= Arriflex 16BL =

German 16mm motion picture camera (1965)

The Arriflex 16BL is ARRI's first silent 16mm production motion picture camera, released in 1965. It was replaced by the Arriflex 16SR in 1975.

==Function==
The functionality of the Arriflex 16BL is similar to the Arriflex 16M. It is built around the spinning reflex twin-bladed "butterfly" mirror shutter, set at 45 degrees horizontally to the lens axis. It is self-blimped and measures 31 dB while running, at a 3 ft distance from the camera.

The 16BL introduced the Arri Bayonet lens mount, which was also used in later cameras. This stainless steel mount is much stronger than the aluminium Arri standard mount. The viewfinder is located on the gate door.

The Arriflex 16BL can load 1200 ft and 400 ft external magazines, which can be attached to the top. The camera is driven by a 12V crystal control motor, which can be controlled on the right side.
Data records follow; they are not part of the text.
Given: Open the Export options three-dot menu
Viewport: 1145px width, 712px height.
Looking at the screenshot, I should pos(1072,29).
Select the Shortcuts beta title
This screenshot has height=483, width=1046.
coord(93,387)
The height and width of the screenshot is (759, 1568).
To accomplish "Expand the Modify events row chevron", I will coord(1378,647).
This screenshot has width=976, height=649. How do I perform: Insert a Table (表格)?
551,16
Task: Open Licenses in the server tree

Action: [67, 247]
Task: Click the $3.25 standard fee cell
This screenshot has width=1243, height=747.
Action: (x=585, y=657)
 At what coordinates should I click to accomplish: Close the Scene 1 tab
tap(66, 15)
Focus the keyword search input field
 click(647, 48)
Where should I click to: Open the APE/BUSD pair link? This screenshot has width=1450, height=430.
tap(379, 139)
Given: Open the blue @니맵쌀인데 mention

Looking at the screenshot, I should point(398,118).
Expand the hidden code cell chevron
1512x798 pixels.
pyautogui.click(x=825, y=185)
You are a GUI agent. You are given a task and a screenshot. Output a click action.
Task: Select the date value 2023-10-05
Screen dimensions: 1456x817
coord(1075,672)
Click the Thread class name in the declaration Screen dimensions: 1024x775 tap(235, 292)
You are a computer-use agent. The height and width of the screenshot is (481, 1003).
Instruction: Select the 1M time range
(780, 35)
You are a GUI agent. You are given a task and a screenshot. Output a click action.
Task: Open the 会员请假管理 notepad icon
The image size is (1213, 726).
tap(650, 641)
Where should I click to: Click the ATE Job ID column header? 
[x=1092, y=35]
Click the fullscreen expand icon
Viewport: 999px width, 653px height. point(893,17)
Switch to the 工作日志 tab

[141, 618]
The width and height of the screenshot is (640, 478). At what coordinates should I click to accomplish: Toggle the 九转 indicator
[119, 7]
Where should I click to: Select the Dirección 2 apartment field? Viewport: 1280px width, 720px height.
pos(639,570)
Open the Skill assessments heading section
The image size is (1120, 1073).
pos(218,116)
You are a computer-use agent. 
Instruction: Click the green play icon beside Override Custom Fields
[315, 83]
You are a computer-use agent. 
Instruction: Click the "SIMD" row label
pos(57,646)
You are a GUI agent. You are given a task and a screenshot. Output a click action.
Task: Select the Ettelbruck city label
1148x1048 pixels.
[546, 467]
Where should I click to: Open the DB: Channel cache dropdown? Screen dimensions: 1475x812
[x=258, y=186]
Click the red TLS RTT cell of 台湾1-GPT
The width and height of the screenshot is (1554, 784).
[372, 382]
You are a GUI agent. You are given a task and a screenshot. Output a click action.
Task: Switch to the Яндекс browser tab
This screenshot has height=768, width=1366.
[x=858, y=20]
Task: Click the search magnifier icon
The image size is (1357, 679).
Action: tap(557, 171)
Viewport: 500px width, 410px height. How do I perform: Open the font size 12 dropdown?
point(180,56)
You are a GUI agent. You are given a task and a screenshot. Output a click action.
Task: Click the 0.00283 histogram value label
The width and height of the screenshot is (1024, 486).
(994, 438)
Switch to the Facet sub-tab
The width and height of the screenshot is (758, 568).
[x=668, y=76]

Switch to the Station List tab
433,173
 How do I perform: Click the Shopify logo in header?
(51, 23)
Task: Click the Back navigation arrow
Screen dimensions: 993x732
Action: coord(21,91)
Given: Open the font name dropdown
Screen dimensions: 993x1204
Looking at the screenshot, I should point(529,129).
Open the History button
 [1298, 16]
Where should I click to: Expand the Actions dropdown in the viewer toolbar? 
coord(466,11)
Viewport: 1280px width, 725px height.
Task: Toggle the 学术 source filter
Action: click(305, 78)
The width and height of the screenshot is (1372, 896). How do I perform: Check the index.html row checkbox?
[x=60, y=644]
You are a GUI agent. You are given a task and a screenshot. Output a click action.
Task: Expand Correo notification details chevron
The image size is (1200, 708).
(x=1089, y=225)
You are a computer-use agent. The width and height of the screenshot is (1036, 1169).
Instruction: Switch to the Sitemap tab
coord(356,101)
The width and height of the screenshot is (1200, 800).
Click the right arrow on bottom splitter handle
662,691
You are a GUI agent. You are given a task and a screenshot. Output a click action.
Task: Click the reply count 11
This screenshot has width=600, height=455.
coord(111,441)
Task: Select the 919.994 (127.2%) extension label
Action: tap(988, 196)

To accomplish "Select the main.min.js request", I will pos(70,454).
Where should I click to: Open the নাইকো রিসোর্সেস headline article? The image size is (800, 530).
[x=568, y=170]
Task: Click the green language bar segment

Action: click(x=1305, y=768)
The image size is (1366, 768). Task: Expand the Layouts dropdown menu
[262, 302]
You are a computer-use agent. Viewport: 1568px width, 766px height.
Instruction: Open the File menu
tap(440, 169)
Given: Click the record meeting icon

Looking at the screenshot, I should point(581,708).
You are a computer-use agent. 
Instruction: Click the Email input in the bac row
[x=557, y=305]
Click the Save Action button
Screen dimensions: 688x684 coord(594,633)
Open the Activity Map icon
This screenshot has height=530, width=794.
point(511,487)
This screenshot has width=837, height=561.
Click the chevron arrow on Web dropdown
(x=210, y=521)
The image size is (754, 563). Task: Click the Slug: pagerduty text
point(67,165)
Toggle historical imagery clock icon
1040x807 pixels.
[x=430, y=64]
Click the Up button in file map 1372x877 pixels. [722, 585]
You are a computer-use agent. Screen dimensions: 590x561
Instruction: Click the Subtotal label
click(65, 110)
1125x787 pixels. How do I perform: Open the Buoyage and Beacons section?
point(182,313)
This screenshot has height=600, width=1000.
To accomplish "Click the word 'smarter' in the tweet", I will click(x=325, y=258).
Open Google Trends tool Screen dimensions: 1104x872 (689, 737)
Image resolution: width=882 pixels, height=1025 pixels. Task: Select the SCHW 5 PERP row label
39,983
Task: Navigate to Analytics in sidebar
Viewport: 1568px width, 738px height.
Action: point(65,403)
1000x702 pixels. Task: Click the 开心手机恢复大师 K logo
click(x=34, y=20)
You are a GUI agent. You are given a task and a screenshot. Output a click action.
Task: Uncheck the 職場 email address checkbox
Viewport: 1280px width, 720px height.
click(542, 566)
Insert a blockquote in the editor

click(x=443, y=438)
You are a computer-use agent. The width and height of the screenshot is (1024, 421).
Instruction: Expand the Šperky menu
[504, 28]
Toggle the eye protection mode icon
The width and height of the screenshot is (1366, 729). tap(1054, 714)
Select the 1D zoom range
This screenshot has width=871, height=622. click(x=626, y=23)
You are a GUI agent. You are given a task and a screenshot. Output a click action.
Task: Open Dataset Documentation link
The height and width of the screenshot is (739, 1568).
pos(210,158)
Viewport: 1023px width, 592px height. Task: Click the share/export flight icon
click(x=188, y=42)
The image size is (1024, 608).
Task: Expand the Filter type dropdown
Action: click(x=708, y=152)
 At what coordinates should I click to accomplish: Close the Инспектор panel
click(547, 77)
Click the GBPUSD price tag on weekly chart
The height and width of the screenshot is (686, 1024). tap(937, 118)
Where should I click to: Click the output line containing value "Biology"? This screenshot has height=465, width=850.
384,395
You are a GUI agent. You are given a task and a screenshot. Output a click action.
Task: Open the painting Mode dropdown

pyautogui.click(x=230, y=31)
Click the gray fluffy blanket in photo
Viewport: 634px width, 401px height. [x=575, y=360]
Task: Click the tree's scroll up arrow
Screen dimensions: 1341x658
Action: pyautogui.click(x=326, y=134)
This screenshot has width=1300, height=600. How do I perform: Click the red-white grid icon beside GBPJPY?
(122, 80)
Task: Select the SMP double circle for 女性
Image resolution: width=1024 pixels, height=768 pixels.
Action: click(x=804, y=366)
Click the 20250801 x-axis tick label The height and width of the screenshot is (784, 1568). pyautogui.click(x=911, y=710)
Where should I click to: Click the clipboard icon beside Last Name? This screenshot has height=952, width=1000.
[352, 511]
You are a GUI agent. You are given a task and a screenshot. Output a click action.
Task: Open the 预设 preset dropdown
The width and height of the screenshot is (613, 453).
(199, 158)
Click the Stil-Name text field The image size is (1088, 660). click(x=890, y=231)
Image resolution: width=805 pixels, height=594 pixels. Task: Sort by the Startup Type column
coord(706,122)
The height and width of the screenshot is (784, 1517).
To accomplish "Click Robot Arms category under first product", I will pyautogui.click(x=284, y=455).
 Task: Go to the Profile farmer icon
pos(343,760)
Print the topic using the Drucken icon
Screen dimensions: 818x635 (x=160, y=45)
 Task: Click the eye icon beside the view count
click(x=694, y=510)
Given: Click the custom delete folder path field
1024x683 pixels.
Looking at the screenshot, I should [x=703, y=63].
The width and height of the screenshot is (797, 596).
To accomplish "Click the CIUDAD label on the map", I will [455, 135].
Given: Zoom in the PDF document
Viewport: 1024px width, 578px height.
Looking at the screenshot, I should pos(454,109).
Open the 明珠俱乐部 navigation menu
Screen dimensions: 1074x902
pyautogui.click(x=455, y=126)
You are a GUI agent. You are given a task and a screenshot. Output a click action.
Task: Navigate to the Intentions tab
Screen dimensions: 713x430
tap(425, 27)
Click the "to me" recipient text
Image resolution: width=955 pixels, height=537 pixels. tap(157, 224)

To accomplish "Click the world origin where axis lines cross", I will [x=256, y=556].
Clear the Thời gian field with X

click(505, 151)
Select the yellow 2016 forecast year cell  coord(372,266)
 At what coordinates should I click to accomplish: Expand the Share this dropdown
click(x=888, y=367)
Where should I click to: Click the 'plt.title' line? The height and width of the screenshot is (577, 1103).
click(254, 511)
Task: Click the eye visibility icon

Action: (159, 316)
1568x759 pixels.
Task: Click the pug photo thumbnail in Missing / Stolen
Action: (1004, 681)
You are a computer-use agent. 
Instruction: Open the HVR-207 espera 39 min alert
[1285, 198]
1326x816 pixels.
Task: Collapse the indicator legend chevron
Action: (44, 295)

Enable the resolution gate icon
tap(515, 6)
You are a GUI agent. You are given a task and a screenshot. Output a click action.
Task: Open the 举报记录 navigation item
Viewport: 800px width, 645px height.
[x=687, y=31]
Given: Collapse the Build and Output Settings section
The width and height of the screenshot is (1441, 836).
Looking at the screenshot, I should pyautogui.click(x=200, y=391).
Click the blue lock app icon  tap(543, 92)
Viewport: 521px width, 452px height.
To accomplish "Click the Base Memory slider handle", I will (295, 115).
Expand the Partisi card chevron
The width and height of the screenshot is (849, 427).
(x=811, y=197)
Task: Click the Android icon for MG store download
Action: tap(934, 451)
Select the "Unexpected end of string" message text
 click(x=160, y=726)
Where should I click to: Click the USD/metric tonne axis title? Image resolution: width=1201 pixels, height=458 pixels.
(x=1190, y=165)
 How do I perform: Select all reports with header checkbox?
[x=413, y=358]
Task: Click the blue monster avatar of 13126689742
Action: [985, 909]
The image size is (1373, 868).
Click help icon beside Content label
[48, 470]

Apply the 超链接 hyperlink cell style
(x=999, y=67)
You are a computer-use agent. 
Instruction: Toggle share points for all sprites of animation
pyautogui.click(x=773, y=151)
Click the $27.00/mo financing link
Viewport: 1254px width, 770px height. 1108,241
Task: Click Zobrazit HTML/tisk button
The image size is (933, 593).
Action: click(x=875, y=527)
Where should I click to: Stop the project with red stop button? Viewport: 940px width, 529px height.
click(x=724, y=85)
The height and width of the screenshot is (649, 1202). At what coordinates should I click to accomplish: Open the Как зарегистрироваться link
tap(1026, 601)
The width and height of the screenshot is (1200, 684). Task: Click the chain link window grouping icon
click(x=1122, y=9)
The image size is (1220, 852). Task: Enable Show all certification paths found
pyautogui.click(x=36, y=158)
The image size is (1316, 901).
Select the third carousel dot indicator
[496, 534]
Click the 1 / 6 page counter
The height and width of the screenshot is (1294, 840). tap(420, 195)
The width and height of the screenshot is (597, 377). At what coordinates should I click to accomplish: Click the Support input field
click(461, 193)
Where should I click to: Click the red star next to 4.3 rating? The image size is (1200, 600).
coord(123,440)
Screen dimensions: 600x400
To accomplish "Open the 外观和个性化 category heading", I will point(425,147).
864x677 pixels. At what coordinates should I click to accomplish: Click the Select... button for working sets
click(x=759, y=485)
It can record between 8 and 48 fps.

The standard matte box is adjustable to fit the lenses' different focal lengths.

==Trivia==
During the development this camera model was called Arriflex 16Q, for "quiet". The name was changed to Arriflex 16BL, for "blimp".

The Arriflex 16BL was used by Tim Philo to film Sam Raimi's The Evil Dead (1981)

The Arriflex 16BL remains popular with independent filmmakers because it is one of the most affordable silent 16mm cameras.